WHAT TO WORK ON
Write a continuation of the forum thread about the LizardFS distributed file system, beginning after its final sentence.

Is this just a re-branding of moose in hopes to sell consulting for it?

It seems that's the goal: [https://lizardfs.com/](https://lizardfs.com/)

------
GauntletWizard
This is interesting, especially the native windows client, but it's based on
the same tired architecture as HDFS, and has all the same limitations.

1) Single Master for Metadata

One of the biggest weaknesses in this model is that you can only scale the
master so far. For metadata responses to be snappy, everything in your working
set has to fit in RAM. That imposes hard limits on your number of files; 100M
is achievable, 1B can even be done, but more than that and you're in for hurt.

2) Chunkserver to chunkserver replication

As the moosefs write diagram shows, you're waiting for chunkservers to walk a
linear tree, and you get the slowest performance of each one. Which, as it
turns out, is on average pretty bad. If you have a 99th percentile latency of
10x your average, you lose 20% of your speed with three replicas. Not to
mention the fact that your 'single point of failure' is actually any of the
three of those chunkservers, with a long retry stall if one of them errors.

RECORD LIST
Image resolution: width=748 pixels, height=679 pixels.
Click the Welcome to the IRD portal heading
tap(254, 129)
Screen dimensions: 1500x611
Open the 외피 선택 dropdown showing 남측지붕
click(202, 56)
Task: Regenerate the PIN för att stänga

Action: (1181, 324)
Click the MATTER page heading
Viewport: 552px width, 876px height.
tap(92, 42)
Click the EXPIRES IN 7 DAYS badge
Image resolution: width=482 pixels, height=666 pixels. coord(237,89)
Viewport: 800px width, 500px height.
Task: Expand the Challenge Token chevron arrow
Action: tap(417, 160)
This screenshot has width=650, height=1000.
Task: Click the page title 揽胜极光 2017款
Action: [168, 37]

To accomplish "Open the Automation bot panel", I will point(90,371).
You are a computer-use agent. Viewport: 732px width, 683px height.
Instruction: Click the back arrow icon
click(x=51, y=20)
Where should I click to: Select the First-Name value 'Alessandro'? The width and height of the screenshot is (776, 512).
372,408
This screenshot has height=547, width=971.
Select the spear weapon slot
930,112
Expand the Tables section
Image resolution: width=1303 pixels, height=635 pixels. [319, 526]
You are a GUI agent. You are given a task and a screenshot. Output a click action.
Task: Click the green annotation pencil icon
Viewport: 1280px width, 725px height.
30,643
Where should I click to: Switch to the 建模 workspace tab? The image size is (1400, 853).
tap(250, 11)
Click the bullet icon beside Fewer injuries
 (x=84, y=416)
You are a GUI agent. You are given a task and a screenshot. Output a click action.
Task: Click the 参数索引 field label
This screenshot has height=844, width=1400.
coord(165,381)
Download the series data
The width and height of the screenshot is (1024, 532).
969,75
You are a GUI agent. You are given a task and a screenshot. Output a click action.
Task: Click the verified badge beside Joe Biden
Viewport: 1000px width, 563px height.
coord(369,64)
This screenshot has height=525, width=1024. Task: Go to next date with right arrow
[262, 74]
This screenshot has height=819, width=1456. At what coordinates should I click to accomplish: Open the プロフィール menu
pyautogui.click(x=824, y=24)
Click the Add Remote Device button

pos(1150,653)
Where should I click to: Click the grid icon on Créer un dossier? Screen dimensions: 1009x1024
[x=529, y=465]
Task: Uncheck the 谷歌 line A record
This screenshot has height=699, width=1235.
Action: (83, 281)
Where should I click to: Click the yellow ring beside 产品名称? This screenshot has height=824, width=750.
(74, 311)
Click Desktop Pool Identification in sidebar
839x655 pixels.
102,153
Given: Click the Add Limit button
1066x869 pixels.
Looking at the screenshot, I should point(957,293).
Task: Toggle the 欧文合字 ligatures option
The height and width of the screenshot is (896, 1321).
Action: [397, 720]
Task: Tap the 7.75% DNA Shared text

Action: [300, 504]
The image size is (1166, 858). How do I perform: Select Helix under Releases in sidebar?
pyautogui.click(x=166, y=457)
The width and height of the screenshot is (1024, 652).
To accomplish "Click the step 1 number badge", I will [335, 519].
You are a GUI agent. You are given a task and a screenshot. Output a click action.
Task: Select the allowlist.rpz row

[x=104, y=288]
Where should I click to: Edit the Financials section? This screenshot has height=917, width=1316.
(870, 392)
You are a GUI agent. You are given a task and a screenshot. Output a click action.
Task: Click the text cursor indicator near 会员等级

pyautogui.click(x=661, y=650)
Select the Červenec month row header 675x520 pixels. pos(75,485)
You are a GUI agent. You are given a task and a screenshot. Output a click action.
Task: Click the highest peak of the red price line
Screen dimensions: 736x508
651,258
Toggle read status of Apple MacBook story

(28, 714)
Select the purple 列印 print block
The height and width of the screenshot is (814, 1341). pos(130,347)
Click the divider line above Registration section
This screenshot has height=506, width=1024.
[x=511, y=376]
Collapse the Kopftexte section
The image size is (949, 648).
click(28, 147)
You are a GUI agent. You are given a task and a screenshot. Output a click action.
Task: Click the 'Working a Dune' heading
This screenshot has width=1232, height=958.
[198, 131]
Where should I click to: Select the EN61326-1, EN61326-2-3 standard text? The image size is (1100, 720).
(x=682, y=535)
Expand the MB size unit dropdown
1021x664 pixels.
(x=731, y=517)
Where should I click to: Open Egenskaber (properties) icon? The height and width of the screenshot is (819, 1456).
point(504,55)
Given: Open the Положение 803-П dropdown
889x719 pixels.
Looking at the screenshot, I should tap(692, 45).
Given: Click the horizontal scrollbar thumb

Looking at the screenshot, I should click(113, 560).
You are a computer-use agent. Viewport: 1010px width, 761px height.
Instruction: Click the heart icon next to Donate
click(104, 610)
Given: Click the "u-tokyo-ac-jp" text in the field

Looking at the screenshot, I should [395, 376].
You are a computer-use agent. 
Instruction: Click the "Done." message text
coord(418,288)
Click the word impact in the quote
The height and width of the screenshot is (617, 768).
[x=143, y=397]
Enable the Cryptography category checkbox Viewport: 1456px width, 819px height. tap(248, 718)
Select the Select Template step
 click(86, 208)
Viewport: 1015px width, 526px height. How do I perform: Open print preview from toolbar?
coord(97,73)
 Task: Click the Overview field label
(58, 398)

OUTPUT FOR THIS TASK
LizardFS supports a xor mode, so it may be avoiding this by having clients
talk to more than one chunkserver directly. Combined with proper queueing and
retry logic, this reduces the effect of the long tail significantly.

------
techdragon
Last time I investigated about a year ago... I saw some MAJOR as in "DO NOT
USE, UNSAFE, WARNING, DANGER WILL ROBINSON", issues in this project... Silent
data loss/corruption type stuff, and I did not see sufficient activity on a
project of this complexity to make me feel at all comfortable using it.

------
gravypod
I've used tahoe lafs before, but not many other distributed file systems.

There doesn't seem to be much information provided in this link, and their
website doesn't help much either. Does LizardFS do full end to end encryption
too? That's one of the more important things to me.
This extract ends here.